São as mesmas vozes que sobre o destino de outros países não
alertaram para os mesmos medos e ameaças à estabilidade económica e financeira,
política e de integração internacional. Foi assim com as realidades saídas da
2.ª Guerra mundial, URSS, Jugoslávia, Checoslováquia e depois, o Kosovo.
O desmembramento da URSS foi vista como uma vitória da
liberdade sobre a opressão comunista. A Jugoslávia foi desagregada não só por
tensões internas (a que não podem ser estranhas pressões externas de que não se fala) com a intervenção ativa da NATO, numa guerra fratricida que levou ao
estabelecimento de 6 países minúsculos cada um menor que o outro. Enquanto estes
países se reconfiguravam, e se matava e morria em nome de língua, nação e
religião, ninguém referiu questões de viabilidade de qualquer destes países
nascentes, os mercados não puxaram os cabelos, os juros não subiram. Nada do
que agora parece ser vital no que respeita à Escócia era minimamente relevante,
naquele tempo.
Percebe-se porquê, não era o colonialismo inglês que estava
em causa. O mesmo sucede com a Catalunha. A única reticência surgiu quando o
Kosovo quis sair da Sérvia. Aí, a Espanha e outros países com problemas de
secessionismo, mostraram a sua relutância, mas o Kosovo tornou-se independente.
Porque é que a Escócia não pode voltar a ser independente? A
Irlanda conseguiu libertar-se dos ingleses, em que é que os Escoceses são
diferentes? Como é que a UE pode ser respeitadora do direito à autodeterminação
e independência dos povos, mas só dos que ficam longe como o Sudão do Sul?
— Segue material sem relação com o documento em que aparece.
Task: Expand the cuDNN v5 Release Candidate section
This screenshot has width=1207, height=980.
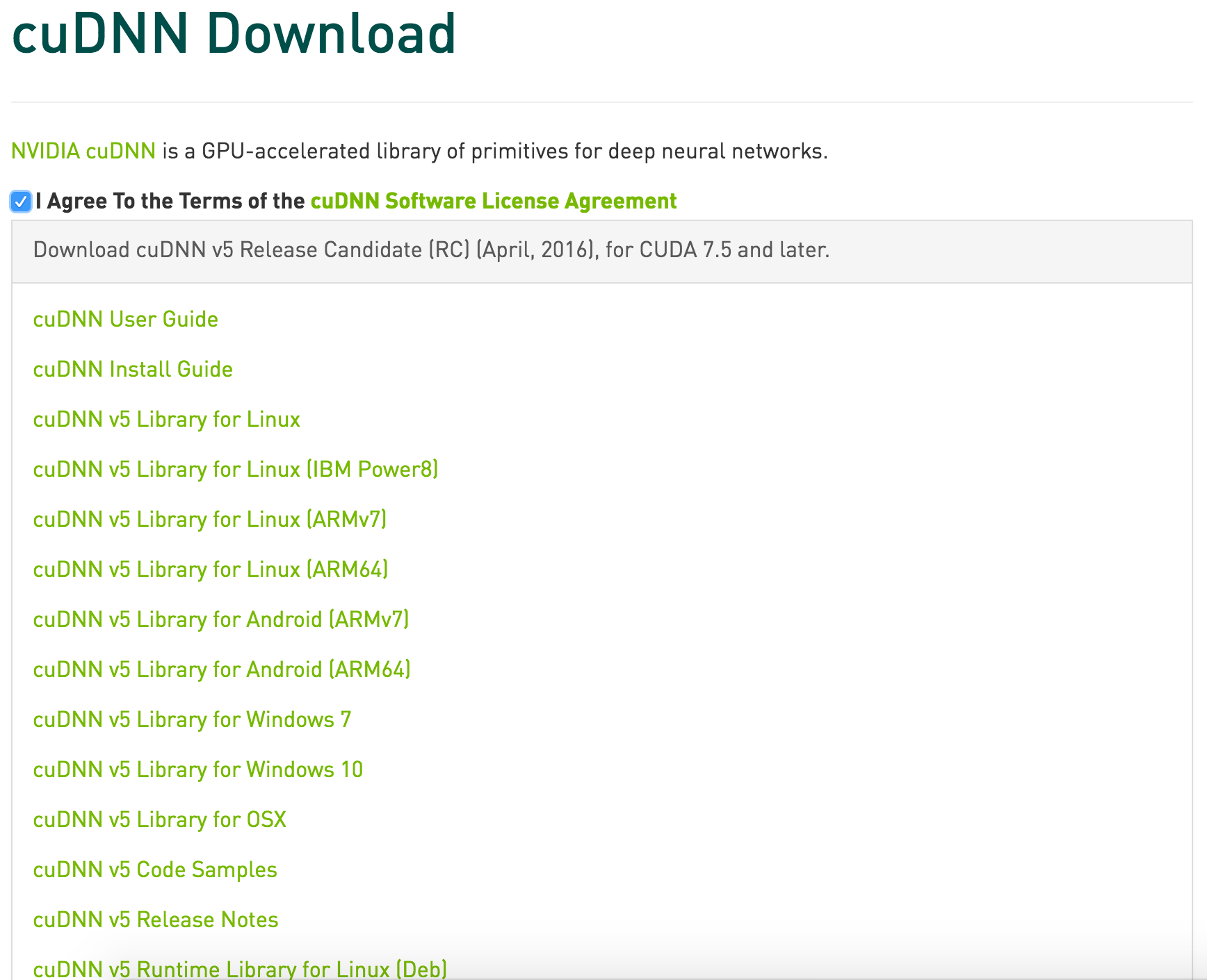Action: 431,251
Os povos têm direito à autodeterminação e independência sem
pedir autorização aos mercados.
Portugal tem o dever de apoiar uma nação que foi
determinante na restauração da sua independência. A Catalunha foi esmagada pelo
expansionismo castelhano em benefício de Portugal. Solidariedade é o mínimo que
se pode oferecer à Nação Catalã. O que vai fazer a UE quando a Flandres se
separar da Bélgica? Impedi-la de ficar na União Europeia?